News | January 31, 2018

Billiards With Light

A team headed by LMU physicists is revolutionizing the laser-driven acceleration of protons through tiny plastic spheres. The generated proton beams have unique properties that can benefit future applications.

A team headed by physicists at the LMU has sent laser pulses on tiny plastic spheres. Through this interaction, they accelerated part of the beads almost at the speed of light. The proton beam produced differs fundamentally from the rays previously produced with foils: it has a much greater density of particles. The researchers are currently reporting on this in the journal Nature Communications .

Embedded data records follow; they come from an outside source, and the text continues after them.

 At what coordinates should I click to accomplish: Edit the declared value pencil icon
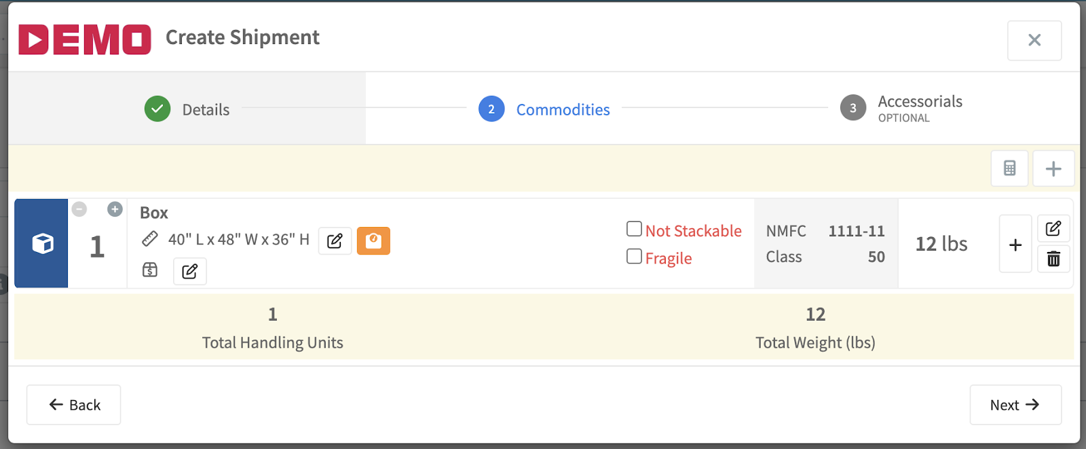pyautogui.click(x=190, y=272)

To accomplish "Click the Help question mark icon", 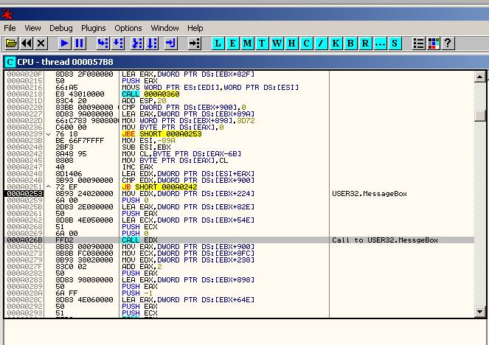I will [448, 44].
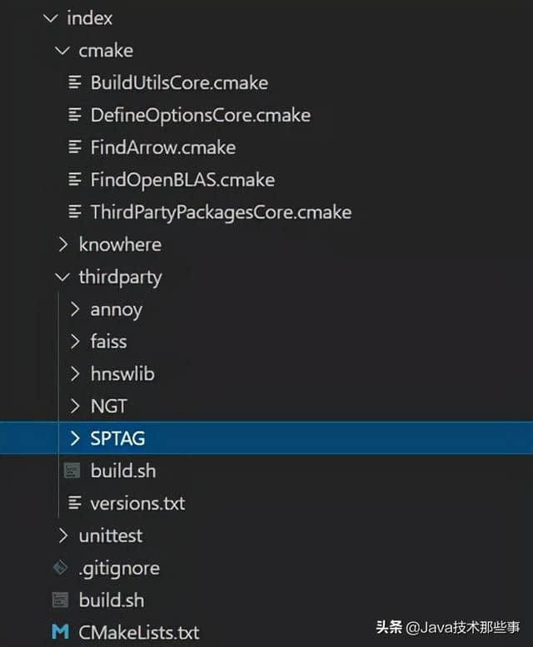
Task: Click the file icon beside FindOpenBLAS.cmake
Action: pyautogui.click(x=76, y=180)
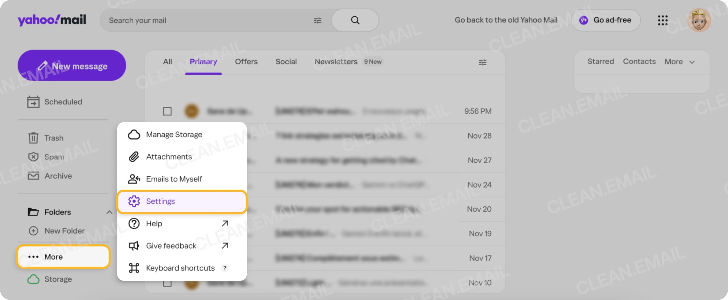The width and height of the screenshot is (728, 300).
Task: Open the Trash folder icon
Action: 33,138
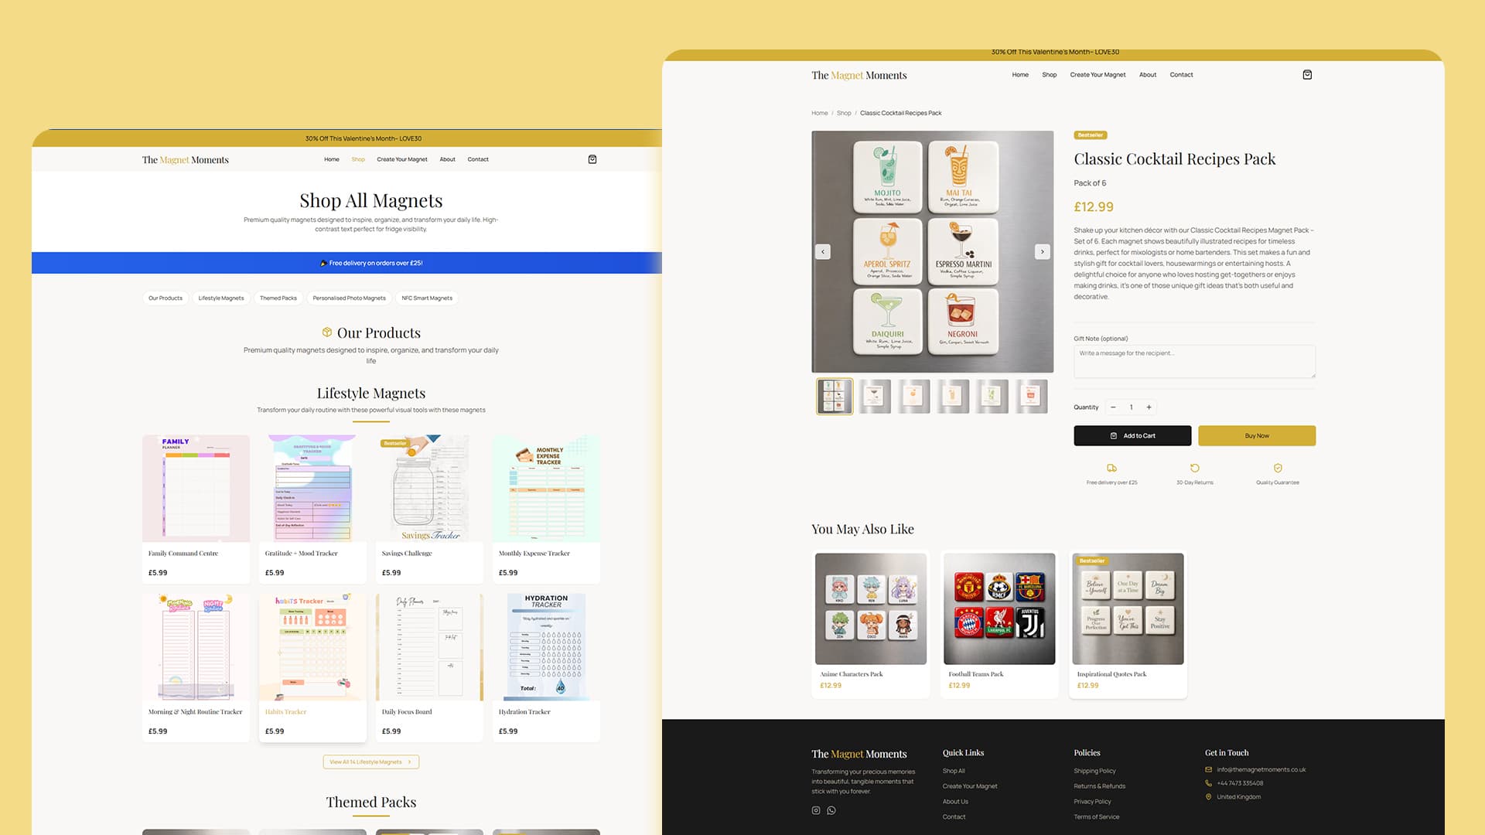Select the second product thumbnail image
Screen dimensions: 1485x835
click(875, 396)
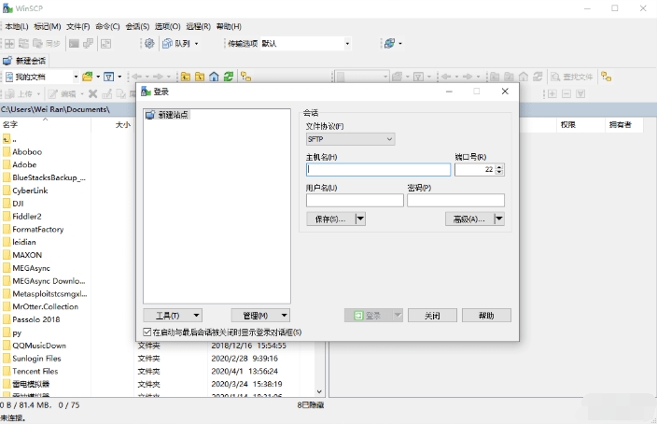Image resolution: width=657 pixels, height=424 pixels.
Task: Expand the 传输选项 默认 transfer settings dropdown
Action: tap(347, 43)
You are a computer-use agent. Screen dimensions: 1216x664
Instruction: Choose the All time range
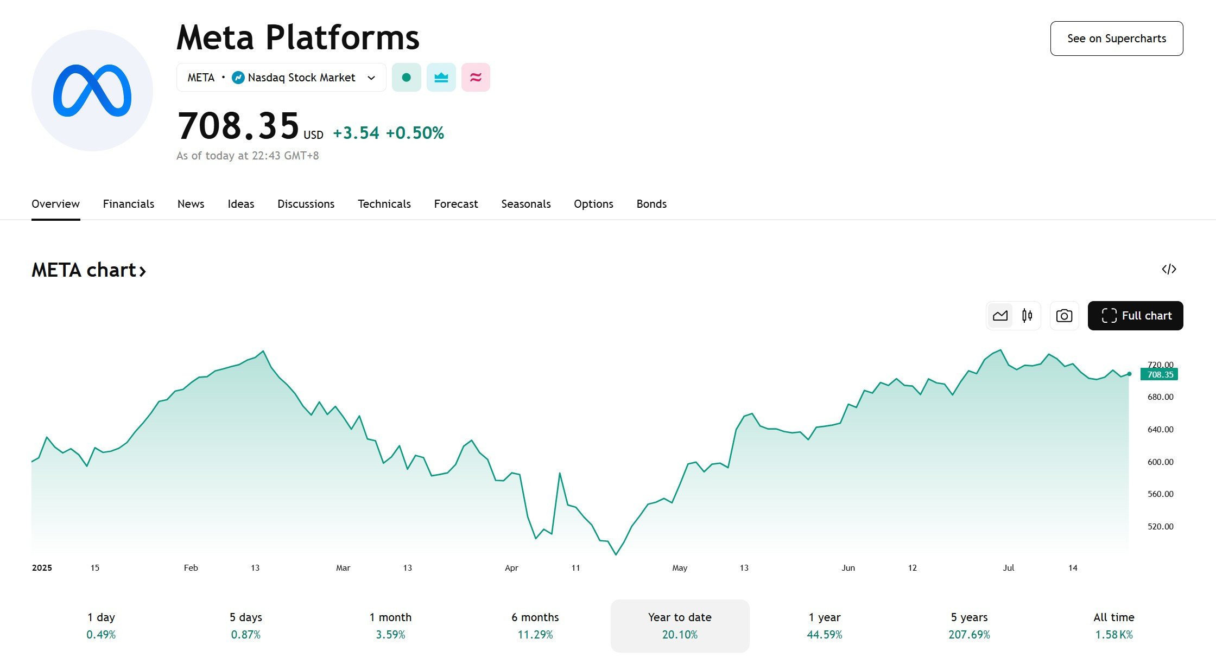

A new development in accelerator technology is laser-driven plasma accelerators. In doing so, electrons or protons are brought to nearly the speed of light with the help of powerful lasers. The source of the protons is usually a thin film that is bombarded with a strong laser pulse. Physicists at the LMU have now replaced this film with floating plastic beads. The diameter of these balls is only one millionth of a meter. The microspheres are so small that you can neither hang them up nor spit them. The researchers levitated the spheres with high precision. The required equipment was developed at the Department of Medical Physics at LMU.

"Simplified, you can imagine the experiment as in billiard, where one sphere consists of light and the other represents our microscopically small floating sphere," explains Peter Hilz , the head of the experiment. The new proton beams will enable experiments that were previously considered impractical.